How fast in RPM must a centrifuge rotate if a particle 9.00 cm from the axis of rotation is to experience an acceleration of 115,000 g's?
Please explain your answer...
2006-10-04 15:46:08 · 6 answers · asked by Anonymous in Science & Mathematics ➔ Physics
Gravity is accepted as 9.81 m/s^2
If Kevin_R was a student of mine in a Physics OR Engineering class, I would take a point or two from him if he continues insisting that gravity equals 10 m/s^2. In a previous question, I could live with estimating gravity - but we live in the real world and estimates no longer cut it.
Rather than give you the correct answer, replace 10 with 9.81 and you will find the right answer. The explanation is the centripetal force balances out gravity when one does a force balance on gravity (which points striaght down) and centripetal force (which points in).
2006-10-05 06:26:30 · answer #1 · answered by Anonymous · 0⤊ 0⤋
1 g of acceleration is approximately 10 m/2^s. So we are looking for an acceleration of 1,115,000 m/s^2
for centripetal acceleration a = v^2/r. where v is the velocity and r is the radius. The velocity come from the rotating centrifuge. Therefore v = w*r. where w is the rotation rate of the centrifuge in radians per second and r is the radius (same r as above). since there are 2*pi radians in a single rotation, w = 2*pi*(RPS) where RPS = revolitions per second. Since there are 60 RPM for 1 RPS the above equation becomes w = 2*pi*RPM/60.
Plugging in we get v = 2*pi*RPM*r/60
And since a = v^2/r, a = (2*pi*RPM*r/60)^2/r
This simplifies to a = r*(2*pi*RPM/60)^2
Plugging in the numbers (after converting 9cm to 0.09m)
1,115,000 = 0.09*(2*pi*RPM/60)^2
Solve for RPM, I get 33611 Revolutions per Minute
Karpenisi is correct that 9.81 m/s^2 ought to be used. The problem indicates that 3 significant figures is used for this problem, therefore the constants that I use need to be at least to that number of significant digits. But I do not believe that using 10 or 9.81 is the point of this exercise. Both numbers are approximations.
Karpenisi's explanation is incorrect. In this problem 'g' is used for a constant representing the magnitude of gravitational acceleration, not the vector. The centripetal force is not 'balancing out' gravity in this problem. An 'inward' force could never balance a 'downward' force. The vectors will never cancel.

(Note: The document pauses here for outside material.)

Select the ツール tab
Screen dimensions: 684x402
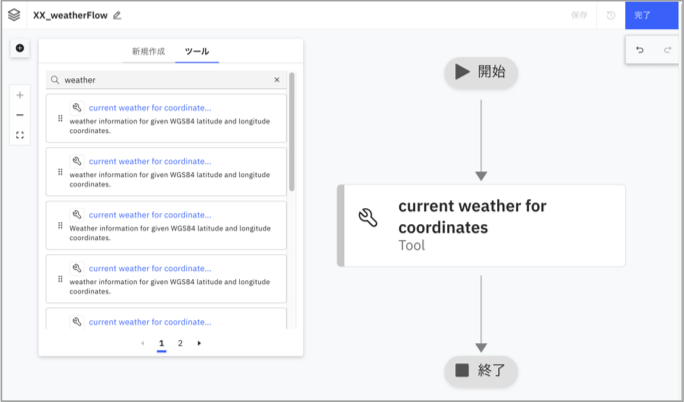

2006-10-04 15:59:00 · answer #2 · answered by Kevin R 2 · 1⤊ 0⤋
You will find that Physics comes down to F=ma (Force = mass x acceleration)most of the time.
You have the force part in g's. You have the radius. Think about the relationship between acceleration and velocity and force and you will be able to find the missing piece...rotational velocity.
2006-10-04 16:06:57 · answer #3 · answered by Perry L 5 · 0⤊ 0⤋
F = mv^2/r = m 115000g
m cancels
you know g, and r, calculate v. convert v into angular freq.
2006-10-04 15:56:14 · answer #4 · answered by Anonymous · 1⤊ 0⤋
do you own homework
2006-10-04 15:47:33 · answer #5 · answered by SeJon 1 · 0⤊ 4⤋
DO YOUR HOME WORK BOY
2006-10-04 15:47:20 · answer #6 · answered by gary a 2 · 0⤊ 4⤋